Easy Like Sunday Morning
This Sunday, when my mom friends are having their well-deserved massages and brunches, I will probably be doing my usual Sunday morning run to Starbucks and Whole Foods. The afternoon will be pretty typical too. No flowers. No gifts. And no unhappiness either. You see, I don’t do Mother’s Day. It’s just not important to me.
Part of the reason for my disinterest in Mother’s Day is because I didn’t grow up with it as a big occasion. My own mother never cared about Mother Day’s, declaring it a made-up holiday. (She is not a particularly sentimental woman, my mother. I have inherited that trait from her. My husband is the marshmallow in our family.) My parents bought presents and sent flowers to their mothers, who did care, but my father never got my mother a present – after all, she wasn’t his mother.
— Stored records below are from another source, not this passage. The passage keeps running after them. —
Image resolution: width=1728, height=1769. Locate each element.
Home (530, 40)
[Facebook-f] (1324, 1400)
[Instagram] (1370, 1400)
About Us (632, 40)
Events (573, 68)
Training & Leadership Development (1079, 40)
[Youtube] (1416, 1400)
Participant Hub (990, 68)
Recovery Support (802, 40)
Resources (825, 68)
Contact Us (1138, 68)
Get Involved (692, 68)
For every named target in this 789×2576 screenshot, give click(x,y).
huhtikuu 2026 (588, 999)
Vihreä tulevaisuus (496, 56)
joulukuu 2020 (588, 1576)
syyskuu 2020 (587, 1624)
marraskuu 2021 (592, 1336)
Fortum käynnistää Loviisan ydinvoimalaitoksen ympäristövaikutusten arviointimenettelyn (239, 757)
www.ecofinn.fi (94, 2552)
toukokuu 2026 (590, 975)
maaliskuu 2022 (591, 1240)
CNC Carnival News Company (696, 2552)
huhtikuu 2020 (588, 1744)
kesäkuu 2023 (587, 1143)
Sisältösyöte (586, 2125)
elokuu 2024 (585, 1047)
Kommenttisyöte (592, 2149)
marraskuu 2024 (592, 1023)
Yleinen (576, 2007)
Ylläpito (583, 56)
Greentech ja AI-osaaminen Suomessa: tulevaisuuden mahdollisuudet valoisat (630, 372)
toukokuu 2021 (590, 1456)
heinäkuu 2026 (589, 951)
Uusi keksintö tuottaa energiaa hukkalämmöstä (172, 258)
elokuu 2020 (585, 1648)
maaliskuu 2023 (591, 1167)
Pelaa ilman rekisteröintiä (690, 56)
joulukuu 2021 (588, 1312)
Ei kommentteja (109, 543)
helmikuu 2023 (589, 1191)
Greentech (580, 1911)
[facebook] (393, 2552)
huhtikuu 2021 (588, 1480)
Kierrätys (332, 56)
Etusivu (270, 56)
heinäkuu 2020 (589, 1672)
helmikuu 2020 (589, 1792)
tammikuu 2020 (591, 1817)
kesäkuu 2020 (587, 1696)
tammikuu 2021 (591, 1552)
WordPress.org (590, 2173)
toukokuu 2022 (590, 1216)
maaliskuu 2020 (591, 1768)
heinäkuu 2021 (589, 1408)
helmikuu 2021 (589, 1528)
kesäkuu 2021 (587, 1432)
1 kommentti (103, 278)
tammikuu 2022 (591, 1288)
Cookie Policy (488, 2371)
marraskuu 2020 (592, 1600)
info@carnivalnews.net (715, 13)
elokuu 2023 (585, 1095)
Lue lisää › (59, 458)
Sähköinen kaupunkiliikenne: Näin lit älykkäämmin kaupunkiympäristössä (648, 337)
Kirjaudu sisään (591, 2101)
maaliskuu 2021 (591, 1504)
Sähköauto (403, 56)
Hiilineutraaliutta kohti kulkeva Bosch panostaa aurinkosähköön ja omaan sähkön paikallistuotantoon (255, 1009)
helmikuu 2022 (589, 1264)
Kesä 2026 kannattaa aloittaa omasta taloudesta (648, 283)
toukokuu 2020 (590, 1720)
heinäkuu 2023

And my brother and I were not expected to get presents for our mother either. I remember, as a teenager, being relieved that I did not have to find a perfect gift for my mother or get dragged to an extended family brunch upon pain of grounding, like many of my friends. My mom is an intellectual! An English professor! Caring about Mother’s Day is so not her thing.
Having grown up with this jaded attitude towards Mother’s Day, I could hardly claim to care deeply about it now that I am a mother. I certainly do not begrudge any other mothers their day. Goodness knows all mothers deserve some recognition and some pampering. However, I can’t help but wonder if we are making too big a deal about Mother’s Day. In my area, all kid activities cease on Mother’s Day. My daughter has a soccer game every Sunday afternoon from April through June, except Mother’s Day. Really? It’s not acceptable to schedule a kid soccer game on Mother’s Day? Is it like supposed to be twelve solid hours of family togetherness? Or is it that moms should not be expected to spend an hour of their special day watching their kids play soccer? I honestly don’t get it.